Open jbusecke opened 7 months ago
Oh I got it! (this is from @mgrover1 s notebook)
ds = xr.open_dataset("reference://",
engine="zarr",
backend_kwargs={
"consolidated": False,
"storage_options": {
"fo": 'combined.json',
"remote_protocol": "s3",
"remote_options":{'anon':True},
},
}
)
ds
works brilliantly!
Honestly no clue what is happening here, but also not that important in the long term I guess hehe.
To me this indicates that somehow the required storage_options={'anon':True} is not properly passed.
That might well be the case.
I actually forgot we hadn't merged #67 yet - it would be great to have that tested and merged.
Once this is written as a zarr, will the need to pass storage options go away?

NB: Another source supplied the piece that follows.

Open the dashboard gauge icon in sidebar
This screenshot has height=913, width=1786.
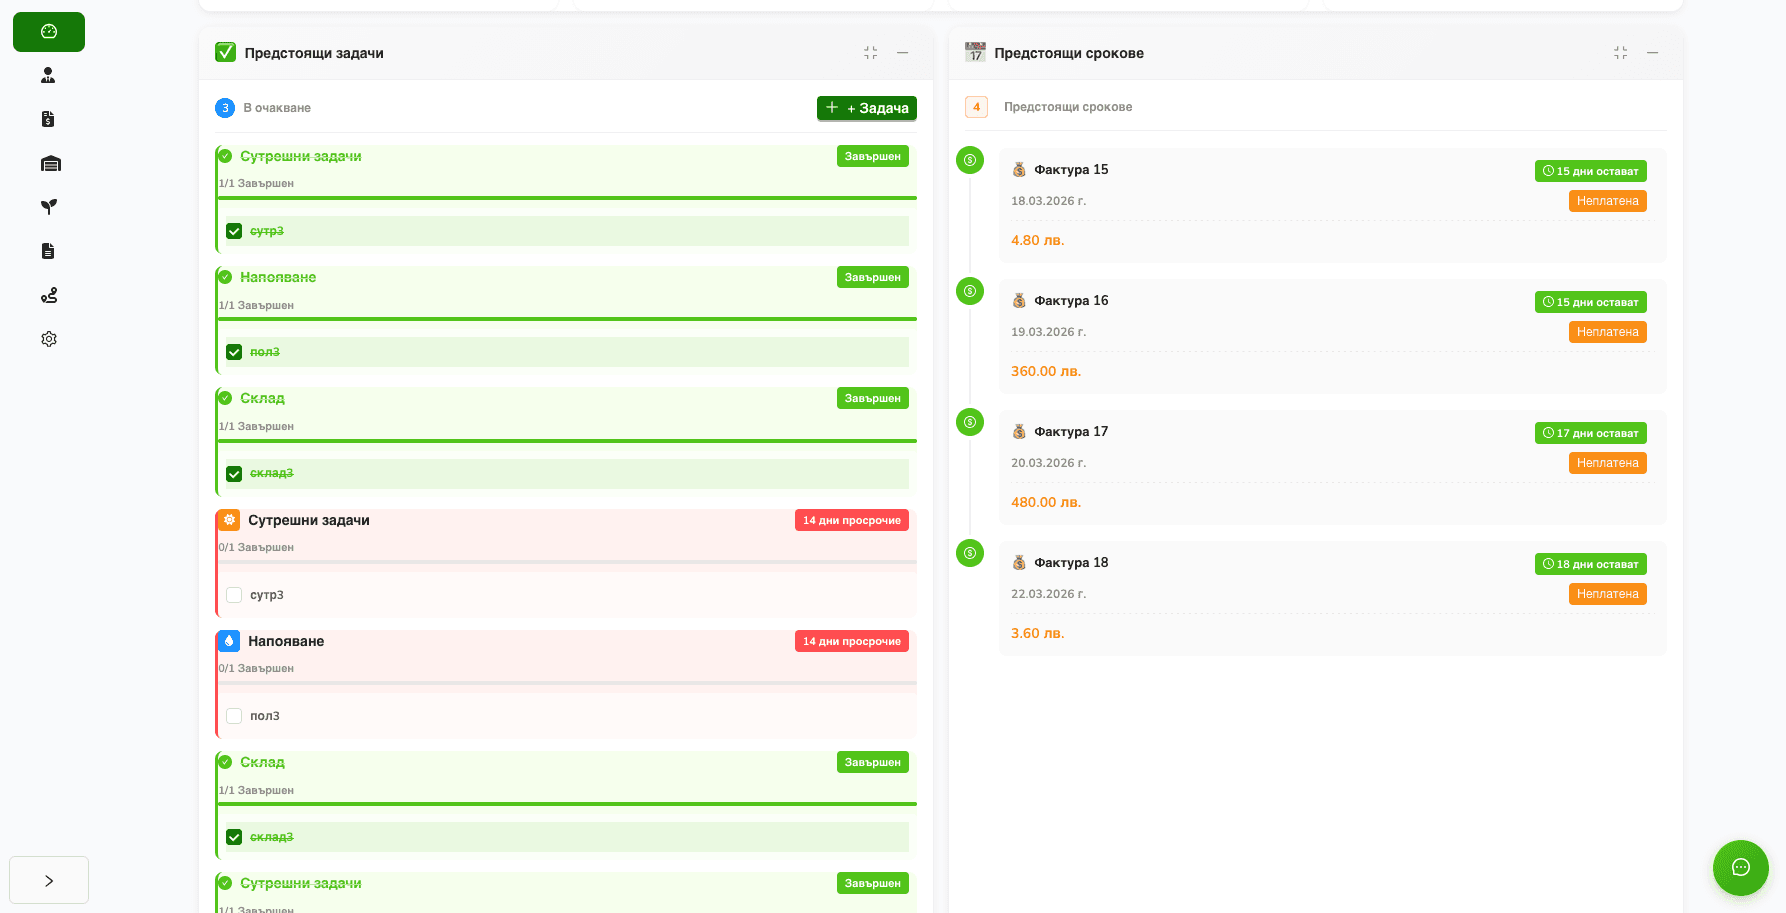pyautogui.click(x=48, y=32)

Once it's written using the chunk manifest specification, and zarr-python implements the same ZEP, then it will be read from S3 however zarr-python implements it. Which I think will be using the rust object-store
crate. I don't know anything about what options have to be passed to that.
Is there a way to not use fsspec to use the reference files at the moment?
You need fsspec to understand the reference files if they written out following the kerchunk format.
@jbusecke nice! If that works but engine='kerchunk'
doesn't work then presumably there is a bug with kerchunk's xarray backend...
I would double-check that you can load this data and that the values are as you expect (watch out for subtleties with encoding)...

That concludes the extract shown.